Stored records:
=== Section Start ===
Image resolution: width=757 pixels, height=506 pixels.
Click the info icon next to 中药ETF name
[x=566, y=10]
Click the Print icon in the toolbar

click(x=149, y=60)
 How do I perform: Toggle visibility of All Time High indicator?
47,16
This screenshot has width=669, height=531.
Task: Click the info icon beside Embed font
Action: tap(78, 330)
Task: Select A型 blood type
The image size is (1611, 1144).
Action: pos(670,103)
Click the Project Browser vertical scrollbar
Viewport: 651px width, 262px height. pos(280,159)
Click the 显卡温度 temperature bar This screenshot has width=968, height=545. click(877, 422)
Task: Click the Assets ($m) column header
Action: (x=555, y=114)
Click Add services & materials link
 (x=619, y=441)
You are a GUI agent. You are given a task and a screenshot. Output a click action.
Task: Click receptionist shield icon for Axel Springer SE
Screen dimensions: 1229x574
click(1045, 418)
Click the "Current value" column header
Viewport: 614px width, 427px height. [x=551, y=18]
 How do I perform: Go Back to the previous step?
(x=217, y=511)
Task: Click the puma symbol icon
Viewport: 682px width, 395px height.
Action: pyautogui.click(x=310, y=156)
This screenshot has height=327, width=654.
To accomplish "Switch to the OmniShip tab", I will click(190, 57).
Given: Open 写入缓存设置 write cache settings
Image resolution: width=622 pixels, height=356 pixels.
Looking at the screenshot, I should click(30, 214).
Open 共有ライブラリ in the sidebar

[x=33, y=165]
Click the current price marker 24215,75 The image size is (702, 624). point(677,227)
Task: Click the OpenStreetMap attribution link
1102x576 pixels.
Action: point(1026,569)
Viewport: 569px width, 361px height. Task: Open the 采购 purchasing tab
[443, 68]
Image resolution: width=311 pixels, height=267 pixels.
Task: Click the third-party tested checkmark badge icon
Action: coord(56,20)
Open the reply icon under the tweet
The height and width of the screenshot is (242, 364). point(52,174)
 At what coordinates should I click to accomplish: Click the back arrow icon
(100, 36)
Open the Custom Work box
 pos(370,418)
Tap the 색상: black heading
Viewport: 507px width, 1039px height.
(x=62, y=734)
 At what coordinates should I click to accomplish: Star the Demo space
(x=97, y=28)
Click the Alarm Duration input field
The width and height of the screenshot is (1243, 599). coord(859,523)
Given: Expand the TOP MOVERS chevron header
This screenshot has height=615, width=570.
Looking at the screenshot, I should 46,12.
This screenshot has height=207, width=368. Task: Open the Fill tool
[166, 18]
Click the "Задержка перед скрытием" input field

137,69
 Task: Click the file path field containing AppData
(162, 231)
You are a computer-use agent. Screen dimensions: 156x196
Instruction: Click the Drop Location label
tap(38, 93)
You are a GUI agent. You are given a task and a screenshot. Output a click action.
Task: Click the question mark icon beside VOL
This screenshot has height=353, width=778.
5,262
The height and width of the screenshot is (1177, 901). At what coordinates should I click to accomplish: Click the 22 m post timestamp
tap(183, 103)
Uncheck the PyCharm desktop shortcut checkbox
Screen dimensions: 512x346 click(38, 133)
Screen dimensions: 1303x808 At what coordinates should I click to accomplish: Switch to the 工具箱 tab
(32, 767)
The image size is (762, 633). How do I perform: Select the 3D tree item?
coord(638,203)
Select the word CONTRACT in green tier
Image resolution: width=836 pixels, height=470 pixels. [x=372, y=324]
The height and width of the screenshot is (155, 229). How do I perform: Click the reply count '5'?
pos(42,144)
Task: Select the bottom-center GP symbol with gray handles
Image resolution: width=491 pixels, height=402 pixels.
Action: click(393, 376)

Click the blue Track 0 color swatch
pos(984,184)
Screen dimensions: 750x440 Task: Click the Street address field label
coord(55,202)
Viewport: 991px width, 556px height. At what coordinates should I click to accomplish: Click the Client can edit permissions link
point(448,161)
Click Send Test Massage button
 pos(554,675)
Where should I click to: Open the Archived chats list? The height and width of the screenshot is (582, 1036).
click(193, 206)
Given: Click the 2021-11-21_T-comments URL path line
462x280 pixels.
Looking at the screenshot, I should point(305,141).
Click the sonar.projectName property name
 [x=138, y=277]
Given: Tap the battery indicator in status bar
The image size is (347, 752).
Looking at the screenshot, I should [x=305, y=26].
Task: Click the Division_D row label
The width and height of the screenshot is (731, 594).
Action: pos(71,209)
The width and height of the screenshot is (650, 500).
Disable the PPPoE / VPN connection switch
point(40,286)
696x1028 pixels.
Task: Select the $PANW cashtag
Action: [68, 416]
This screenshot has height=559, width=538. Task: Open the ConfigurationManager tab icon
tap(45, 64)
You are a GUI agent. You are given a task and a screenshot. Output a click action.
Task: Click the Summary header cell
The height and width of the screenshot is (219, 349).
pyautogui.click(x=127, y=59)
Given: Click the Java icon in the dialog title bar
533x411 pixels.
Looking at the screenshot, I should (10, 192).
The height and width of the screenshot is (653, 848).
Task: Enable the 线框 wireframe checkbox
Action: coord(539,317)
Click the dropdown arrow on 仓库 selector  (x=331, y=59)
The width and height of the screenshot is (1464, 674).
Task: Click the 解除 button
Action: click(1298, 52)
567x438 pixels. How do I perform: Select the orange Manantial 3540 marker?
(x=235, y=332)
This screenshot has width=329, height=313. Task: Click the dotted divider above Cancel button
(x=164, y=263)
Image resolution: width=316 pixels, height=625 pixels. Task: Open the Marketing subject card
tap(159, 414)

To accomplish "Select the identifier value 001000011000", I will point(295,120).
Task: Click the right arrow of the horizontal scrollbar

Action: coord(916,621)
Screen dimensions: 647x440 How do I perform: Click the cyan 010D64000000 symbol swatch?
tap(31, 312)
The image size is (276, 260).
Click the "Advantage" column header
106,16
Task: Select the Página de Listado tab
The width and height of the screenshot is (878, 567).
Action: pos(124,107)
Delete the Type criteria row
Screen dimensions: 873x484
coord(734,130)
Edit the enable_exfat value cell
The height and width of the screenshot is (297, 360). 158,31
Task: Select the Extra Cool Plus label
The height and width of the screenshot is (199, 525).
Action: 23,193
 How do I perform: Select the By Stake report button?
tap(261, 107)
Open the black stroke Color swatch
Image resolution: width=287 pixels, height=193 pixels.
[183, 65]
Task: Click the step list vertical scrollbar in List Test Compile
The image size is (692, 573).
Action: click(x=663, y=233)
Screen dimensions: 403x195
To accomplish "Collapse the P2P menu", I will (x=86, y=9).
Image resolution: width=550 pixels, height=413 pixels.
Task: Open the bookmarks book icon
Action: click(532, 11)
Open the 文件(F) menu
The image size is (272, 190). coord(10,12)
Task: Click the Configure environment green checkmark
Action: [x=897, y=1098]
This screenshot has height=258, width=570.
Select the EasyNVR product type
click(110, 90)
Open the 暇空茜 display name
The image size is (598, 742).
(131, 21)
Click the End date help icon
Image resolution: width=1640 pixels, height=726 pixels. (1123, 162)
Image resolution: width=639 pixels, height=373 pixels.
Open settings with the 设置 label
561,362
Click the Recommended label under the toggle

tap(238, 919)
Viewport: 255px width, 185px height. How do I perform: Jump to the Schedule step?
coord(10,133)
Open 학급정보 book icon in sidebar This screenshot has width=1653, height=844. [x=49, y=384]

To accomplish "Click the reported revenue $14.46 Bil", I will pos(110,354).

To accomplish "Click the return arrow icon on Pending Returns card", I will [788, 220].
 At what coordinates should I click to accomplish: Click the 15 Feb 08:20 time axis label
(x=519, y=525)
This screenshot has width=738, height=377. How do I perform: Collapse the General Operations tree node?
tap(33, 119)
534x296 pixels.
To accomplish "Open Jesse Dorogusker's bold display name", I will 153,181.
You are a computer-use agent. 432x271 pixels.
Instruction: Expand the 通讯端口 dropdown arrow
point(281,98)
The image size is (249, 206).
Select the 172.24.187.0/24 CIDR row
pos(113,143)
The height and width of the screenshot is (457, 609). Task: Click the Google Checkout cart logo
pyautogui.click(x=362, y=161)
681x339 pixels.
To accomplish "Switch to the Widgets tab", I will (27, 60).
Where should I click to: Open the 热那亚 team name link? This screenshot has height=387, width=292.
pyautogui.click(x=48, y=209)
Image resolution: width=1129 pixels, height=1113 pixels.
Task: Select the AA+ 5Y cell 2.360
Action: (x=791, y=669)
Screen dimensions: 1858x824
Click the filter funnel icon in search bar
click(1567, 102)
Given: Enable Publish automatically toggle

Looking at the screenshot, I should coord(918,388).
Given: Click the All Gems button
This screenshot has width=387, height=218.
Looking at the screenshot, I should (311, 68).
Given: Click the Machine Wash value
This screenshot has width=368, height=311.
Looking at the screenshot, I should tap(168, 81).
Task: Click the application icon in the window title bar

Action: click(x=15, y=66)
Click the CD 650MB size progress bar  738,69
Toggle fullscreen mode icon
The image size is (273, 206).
=== Section End ===
(WORK INSTRUCTION) All lines in the data that contain the word "computer" should be copied.

(SOLUTION FOR THIS PROBLEM)
You are a computer-use agent. Screen dimensions: 156x196
You are a computer-use agent. 432x271 pixels.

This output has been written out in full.